DATA SECTION –

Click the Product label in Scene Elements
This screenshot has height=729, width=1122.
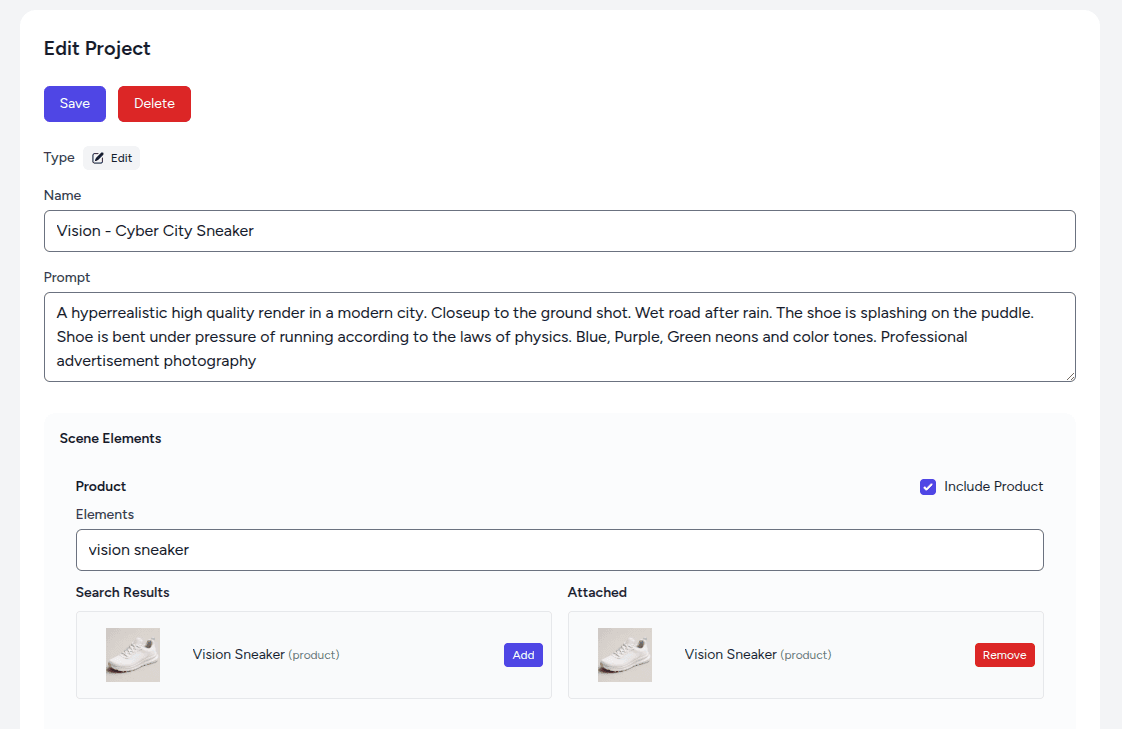tap(100, 486)
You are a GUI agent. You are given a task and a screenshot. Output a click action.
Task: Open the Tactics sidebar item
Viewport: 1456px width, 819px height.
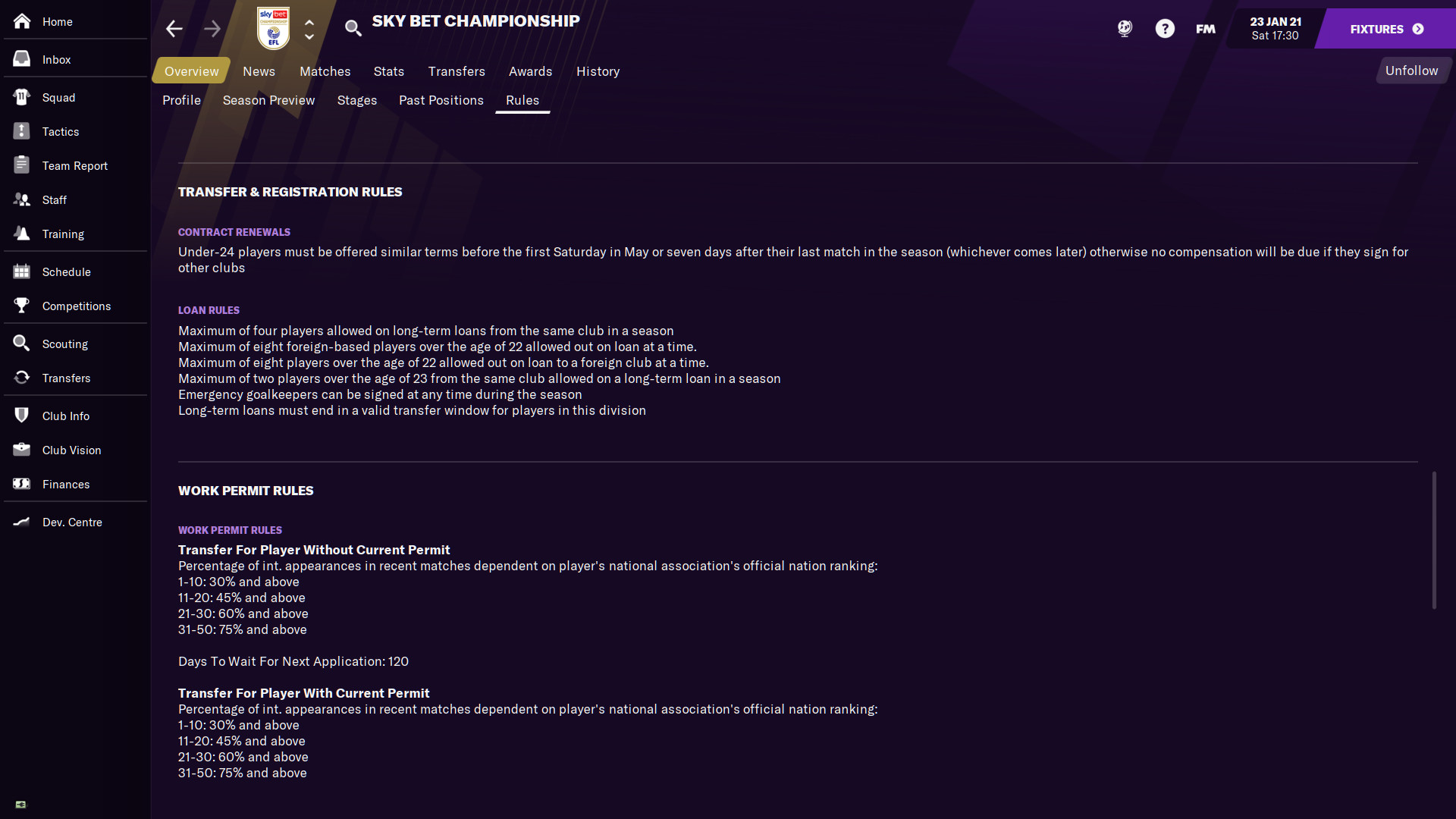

YOUR ASSIGNMENT –
Return only the lines that start at the line containing "This screenshot has height=729, width=1122." and finish at the last line of the entries, exactly as written and without pictures.

FINISHED EXERCISE –
This screenshot has height=729, width=1122.
tap(100, 486)
You are a GUI agent. You are given a task and a screenshot. Output a click action.
Task: Open the Tactics sidebar item
Viewport: 1456px width, 819px height.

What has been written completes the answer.